Subspecies of honey bee

Apis mellifera unicolor is known by the common name of the Madagascar honey bee, sometimes also called the Malagasy honey bee (Malagasy is a French-derived word meaning 'from Madagascar'). It is endemic to the island of Madagascar.

In 2015 DNA analysis was conducted on Madagascar finding that the A. m. unicolor accounted for 99.6% of the DNA sampled. Two ecotypes were identified, one from the highlands of the Hauts Plateaux, and the second from the coastal areas. In 2010 the Varroa destructor mite arrived in Madagascar and concerns had been raised as to the affect the mite may have had on the genetic diversity of the A. m. unicolor on the island.

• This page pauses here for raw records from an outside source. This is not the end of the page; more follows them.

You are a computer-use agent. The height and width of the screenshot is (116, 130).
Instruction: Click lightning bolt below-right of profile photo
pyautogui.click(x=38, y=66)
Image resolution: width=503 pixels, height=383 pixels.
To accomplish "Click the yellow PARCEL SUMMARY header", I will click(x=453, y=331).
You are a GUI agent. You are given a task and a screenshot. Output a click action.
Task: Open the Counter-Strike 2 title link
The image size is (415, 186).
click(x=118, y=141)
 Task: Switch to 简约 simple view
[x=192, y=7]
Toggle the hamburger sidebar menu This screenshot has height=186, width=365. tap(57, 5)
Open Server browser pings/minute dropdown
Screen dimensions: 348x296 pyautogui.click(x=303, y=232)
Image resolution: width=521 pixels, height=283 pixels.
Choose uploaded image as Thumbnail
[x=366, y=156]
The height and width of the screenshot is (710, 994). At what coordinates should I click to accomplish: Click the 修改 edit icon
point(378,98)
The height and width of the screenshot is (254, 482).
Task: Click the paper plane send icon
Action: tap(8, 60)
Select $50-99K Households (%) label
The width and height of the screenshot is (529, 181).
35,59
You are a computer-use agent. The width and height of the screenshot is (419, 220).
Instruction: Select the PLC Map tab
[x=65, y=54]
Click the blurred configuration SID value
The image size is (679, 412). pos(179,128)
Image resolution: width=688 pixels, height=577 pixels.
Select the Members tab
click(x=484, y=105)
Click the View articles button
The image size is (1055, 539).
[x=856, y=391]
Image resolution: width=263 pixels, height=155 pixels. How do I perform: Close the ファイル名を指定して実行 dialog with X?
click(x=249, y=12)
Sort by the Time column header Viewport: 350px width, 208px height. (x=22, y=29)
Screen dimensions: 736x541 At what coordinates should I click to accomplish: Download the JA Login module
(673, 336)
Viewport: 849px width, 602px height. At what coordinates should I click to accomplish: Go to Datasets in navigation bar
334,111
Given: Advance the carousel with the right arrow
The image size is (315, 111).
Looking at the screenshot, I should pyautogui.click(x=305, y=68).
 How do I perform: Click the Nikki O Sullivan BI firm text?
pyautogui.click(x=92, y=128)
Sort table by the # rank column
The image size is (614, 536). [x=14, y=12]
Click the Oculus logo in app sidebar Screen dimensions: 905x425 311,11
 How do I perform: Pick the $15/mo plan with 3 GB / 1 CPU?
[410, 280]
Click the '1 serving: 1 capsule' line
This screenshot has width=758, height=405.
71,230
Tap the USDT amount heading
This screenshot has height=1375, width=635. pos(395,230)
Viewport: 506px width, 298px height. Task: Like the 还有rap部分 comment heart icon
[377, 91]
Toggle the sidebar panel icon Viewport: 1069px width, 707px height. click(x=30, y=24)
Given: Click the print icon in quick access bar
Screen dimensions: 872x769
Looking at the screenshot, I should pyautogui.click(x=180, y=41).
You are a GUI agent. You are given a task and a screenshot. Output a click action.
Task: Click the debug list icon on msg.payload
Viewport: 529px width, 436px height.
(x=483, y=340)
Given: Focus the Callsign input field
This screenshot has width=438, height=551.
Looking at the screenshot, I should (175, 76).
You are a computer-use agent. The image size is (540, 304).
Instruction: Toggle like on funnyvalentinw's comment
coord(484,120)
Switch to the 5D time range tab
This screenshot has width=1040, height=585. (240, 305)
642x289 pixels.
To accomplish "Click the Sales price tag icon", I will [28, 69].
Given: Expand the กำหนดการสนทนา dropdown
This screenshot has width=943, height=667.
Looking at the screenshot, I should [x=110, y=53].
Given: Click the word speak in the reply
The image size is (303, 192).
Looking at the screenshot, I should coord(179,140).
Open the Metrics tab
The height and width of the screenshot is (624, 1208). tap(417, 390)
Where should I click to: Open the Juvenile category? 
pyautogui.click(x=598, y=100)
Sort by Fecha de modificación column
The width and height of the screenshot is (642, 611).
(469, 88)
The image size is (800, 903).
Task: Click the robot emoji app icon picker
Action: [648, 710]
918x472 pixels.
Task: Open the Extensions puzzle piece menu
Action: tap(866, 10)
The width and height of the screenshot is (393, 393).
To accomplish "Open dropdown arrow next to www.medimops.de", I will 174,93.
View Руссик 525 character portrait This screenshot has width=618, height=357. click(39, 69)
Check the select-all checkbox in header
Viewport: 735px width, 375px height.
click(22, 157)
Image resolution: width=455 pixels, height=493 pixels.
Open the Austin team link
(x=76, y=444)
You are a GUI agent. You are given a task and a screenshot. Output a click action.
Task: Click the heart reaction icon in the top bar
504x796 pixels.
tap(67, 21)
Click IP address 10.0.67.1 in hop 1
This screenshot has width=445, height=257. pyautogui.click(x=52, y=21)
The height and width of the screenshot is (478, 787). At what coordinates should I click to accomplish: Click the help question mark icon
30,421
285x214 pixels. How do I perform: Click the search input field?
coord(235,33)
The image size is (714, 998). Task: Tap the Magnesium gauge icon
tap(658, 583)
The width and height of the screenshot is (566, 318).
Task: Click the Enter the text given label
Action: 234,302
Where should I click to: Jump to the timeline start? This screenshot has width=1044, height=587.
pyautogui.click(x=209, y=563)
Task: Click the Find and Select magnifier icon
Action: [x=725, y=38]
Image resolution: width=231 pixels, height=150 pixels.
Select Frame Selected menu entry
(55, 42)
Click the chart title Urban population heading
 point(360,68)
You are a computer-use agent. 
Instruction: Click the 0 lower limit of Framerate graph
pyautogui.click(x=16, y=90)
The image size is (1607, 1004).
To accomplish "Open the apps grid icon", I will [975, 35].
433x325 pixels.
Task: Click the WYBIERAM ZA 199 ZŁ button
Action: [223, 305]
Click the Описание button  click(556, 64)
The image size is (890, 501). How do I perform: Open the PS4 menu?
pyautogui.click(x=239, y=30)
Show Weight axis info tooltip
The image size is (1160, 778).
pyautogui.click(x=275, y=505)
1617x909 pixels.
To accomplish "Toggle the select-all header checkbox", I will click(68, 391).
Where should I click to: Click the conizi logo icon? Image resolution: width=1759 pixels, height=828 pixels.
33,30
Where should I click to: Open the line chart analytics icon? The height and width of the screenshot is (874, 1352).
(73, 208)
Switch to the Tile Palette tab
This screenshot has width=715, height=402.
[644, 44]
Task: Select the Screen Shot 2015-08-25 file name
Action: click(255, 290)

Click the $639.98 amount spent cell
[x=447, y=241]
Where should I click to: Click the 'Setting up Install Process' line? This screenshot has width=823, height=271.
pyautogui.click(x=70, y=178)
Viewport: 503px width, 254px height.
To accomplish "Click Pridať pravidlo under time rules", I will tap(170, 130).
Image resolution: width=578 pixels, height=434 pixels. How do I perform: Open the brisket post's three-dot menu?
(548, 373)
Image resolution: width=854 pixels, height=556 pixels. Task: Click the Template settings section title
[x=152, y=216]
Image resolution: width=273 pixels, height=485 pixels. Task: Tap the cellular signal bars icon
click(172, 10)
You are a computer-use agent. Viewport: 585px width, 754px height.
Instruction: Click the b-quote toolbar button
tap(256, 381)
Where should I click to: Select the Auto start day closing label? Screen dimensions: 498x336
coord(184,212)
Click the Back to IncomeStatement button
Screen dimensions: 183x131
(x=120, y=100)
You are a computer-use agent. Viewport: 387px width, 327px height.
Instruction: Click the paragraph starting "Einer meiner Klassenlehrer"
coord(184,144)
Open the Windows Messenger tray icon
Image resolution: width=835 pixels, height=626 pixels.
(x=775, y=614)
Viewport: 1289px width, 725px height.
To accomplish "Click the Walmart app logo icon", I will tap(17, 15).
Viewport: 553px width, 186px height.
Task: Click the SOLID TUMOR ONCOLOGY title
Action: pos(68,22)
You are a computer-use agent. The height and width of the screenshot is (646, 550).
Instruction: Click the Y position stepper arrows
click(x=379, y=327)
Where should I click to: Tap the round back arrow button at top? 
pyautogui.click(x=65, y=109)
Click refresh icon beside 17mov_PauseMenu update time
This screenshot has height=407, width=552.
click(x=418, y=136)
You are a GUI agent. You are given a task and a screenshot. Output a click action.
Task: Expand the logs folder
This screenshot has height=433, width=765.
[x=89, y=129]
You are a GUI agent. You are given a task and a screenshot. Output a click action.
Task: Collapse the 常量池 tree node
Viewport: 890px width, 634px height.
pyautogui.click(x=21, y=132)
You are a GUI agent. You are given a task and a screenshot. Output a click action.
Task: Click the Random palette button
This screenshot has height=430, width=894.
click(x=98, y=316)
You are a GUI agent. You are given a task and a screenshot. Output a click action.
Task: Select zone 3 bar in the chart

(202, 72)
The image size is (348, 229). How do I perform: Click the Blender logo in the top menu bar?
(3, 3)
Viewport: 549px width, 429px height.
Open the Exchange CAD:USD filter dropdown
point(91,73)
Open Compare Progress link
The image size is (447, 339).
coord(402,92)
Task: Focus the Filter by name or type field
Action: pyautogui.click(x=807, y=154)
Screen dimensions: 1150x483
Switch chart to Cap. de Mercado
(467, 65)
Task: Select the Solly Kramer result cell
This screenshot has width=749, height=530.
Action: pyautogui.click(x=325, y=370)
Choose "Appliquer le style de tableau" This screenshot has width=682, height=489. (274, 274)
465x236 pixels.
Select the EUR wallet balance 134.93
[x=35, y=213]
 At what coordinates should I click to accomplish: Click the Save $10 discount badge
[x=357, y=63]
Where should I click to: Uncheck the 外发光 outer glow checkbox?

The A. m. unicolor was identified as belonging to the A Lineage of honey bees, suggesting that the subspecies "might probably result from ancestral introductions to the island", analysis of the mitochondrial and nuclear genetic diversity indicated a recent divergence of possibly 1 million years ago, from other African honey bees as opposed to 6 million years ago, as Madagascar split from the African continent 135 million years ago this suggests a human introduction.

Overall when compared to other Apis mellifera their genetic diversity was very low, but the authors attributed this more likely to be a combination of island isolation preventing introgression with other subspecies, the geography of the island limiting the movement of bees around the island and the high deforestation occurring over the past 1400 years, which has accelerated in the past 50 years.

The A. m. unicolor has been reported to be very docile, Friedrich Ruttner in 1988 commenting that it was "one of the most gentle honeybees in the world".